Un voyageur verbalisé malgré un billet valable
Les faits remontent à ces derniers jours. Un étudiant, en possession d'un billet de train en règle, a été contrôlé à bord par un agent de la SNCF. Incapable de présenter le document physique original, il a montré une photographie de sa carte nationale d'identité enregistrée sur son téléphone, ainsi que ses cartes Vitale et étudiante. Cette démonstration n'a pas suffi : l'agent lui a infligé une amende de 170 euros.
L'affaire, rapidement relayée, a relancé le débat sur la liste des pièces acceptées par la compagnie ferroviaire pour justifier de son identité lors d'un contrôle. Le passager conteste la sanction, estimant avoir fourni des éléments suffisants pour prouver son identité.
Le cadre légal invoqué par la SNCF
Interrogée sur sa politique de contrôle, la SNCF Voyageurs a indiqué qu'elle applique strictement la réglementation en vigueur. Celle-ci, issue du code des transports, impose au voyageur de présenter, à la demande d'un agent habilité, le titre de transport ainsi qu'un « document officiel d'identité en cours de validité muni d'une photographie ». La règle ne prévoit pas de dérogation pour une copie numérique, même si celle-ci semble authentique.
La compagnie estime donc que la simple photographie d'une pièce d'identité ne répond pas à cette exigence légale.
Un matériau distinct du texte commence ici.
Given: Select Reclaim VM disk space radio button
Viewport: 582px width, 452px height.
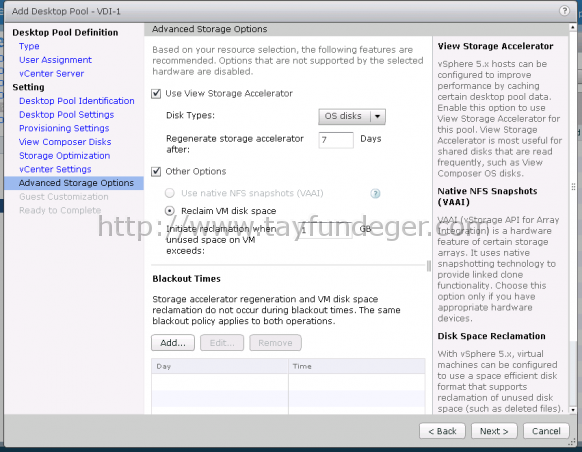Looking at the screenshot, I should point(170,211).
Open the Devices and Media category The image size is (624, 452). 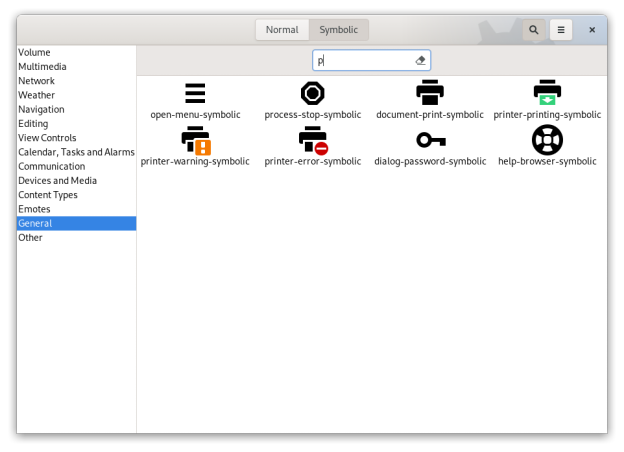[x=57, y=181]
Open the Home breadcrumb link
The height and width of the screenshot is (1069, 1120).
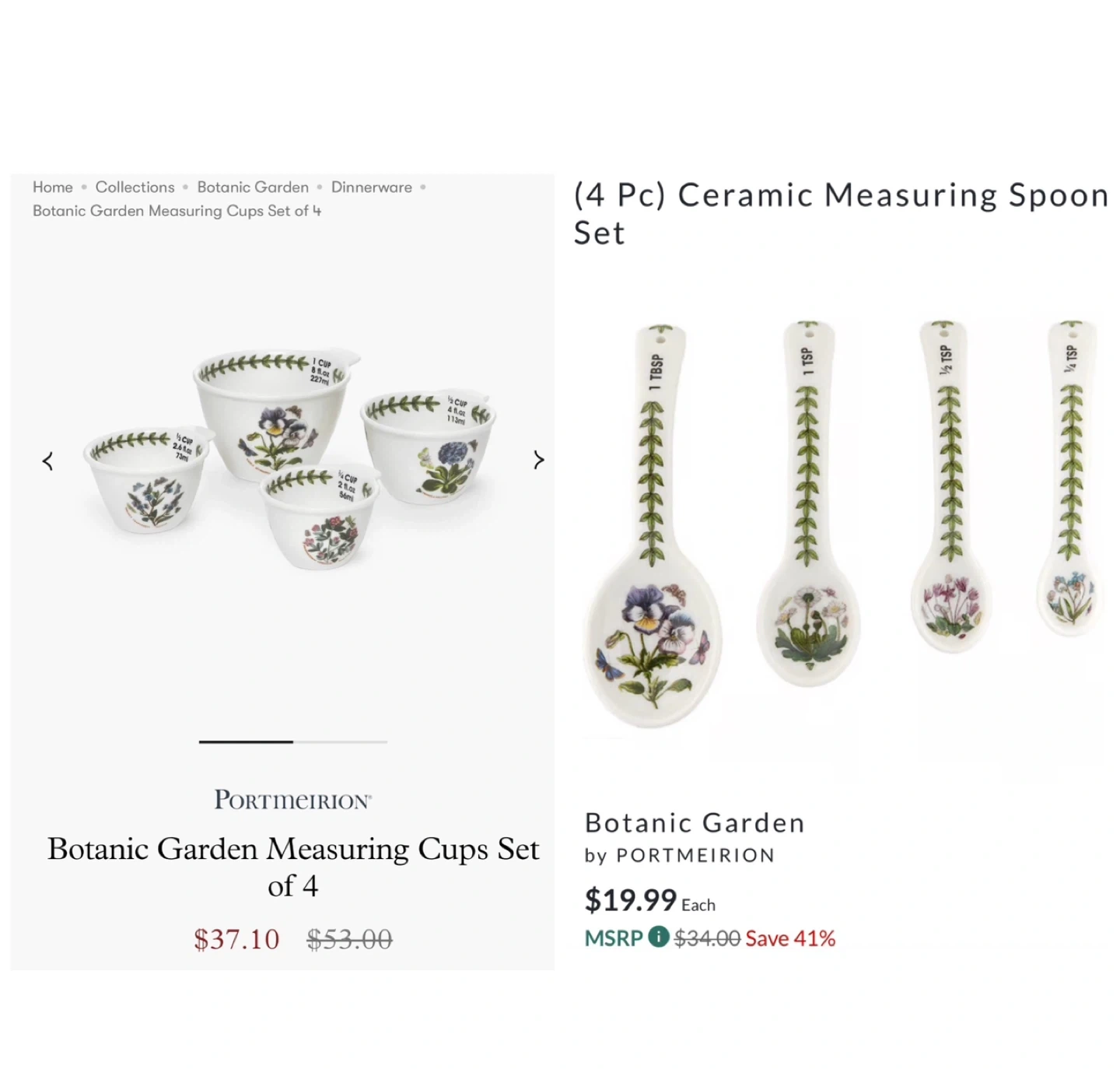click(x=53, y=188)
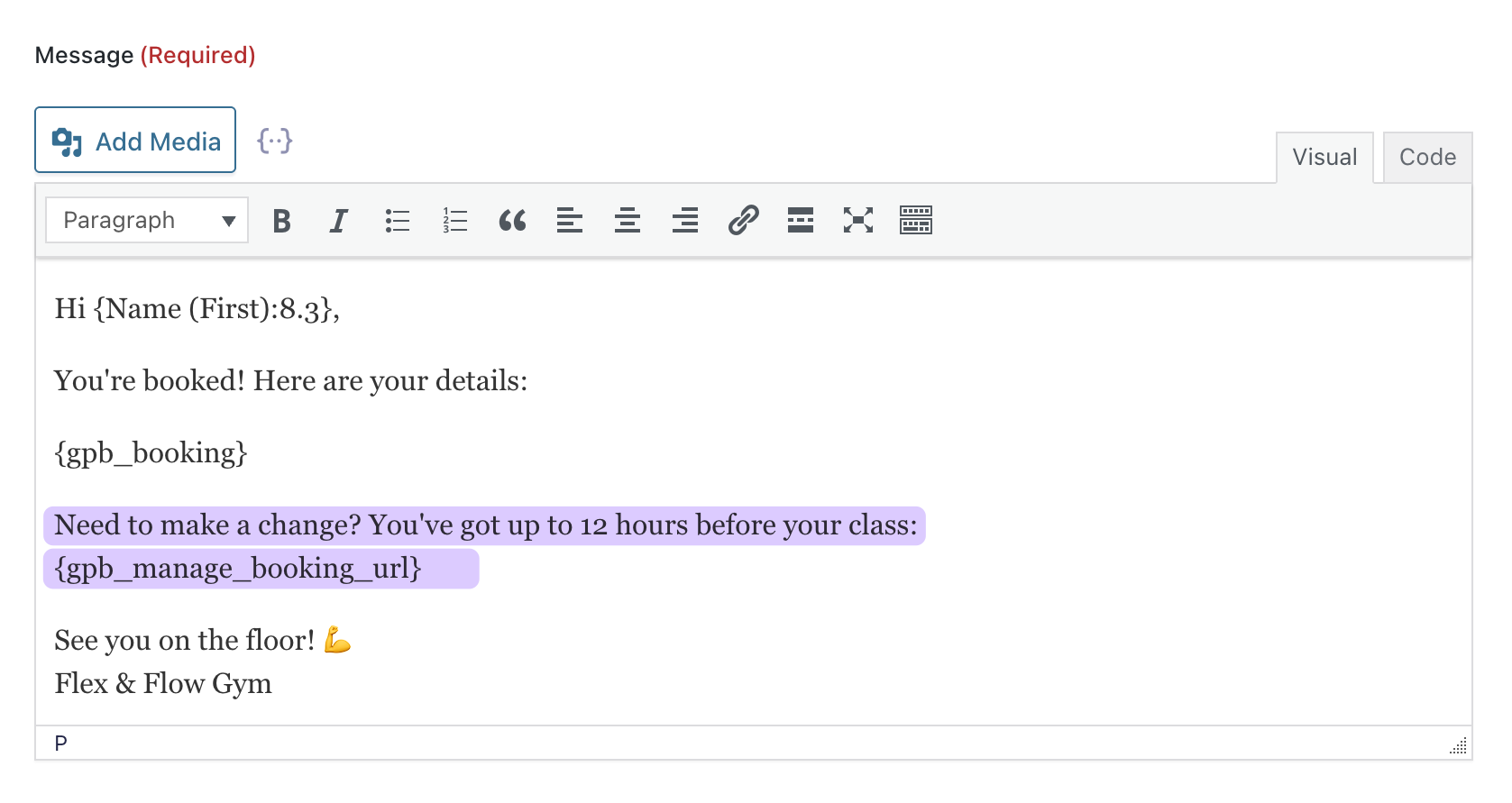Viewport: 1512px width, 803px height.
Task: Insert a numbered list
Action: click(454, 221)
Cette interprétation a conduit à la verbalisation du jeune homme, qui s'est vu appliquer le tarif en vigueur pour absence de justificatif valable.
La carte Vitale, source de confusion
Un autre point cristallise les critiques : le refus de la SNCF d'accepter la carte Vitale comme justificatif d'identité, alors même que cet organisme l'utilise parfois pour établir un procès-verbal. L'association de consommateurs UFC-Que Choisir avait déjà relevé cette contradiction, soulignant que la carte Vitale ne figure pas sur la liste des documents officiels à présentation obligatoire, mais qu'elle est pourtant employée par les contrôleurs pour identifier un voyageur lorsqu'ils dressent une contravention.
Cette situation crée un sentiment d'iniquité chez certains usagers, qui dénoncent une lecture à géométrie variable des textes. La SNCF, de son côté, maintient sa position : la carte Vitale n'est pas un titre d'identité, et son utilisation lors de la verbalisation relève d'une pratique administrative et non d'une reconnaissance de sa valeur probante.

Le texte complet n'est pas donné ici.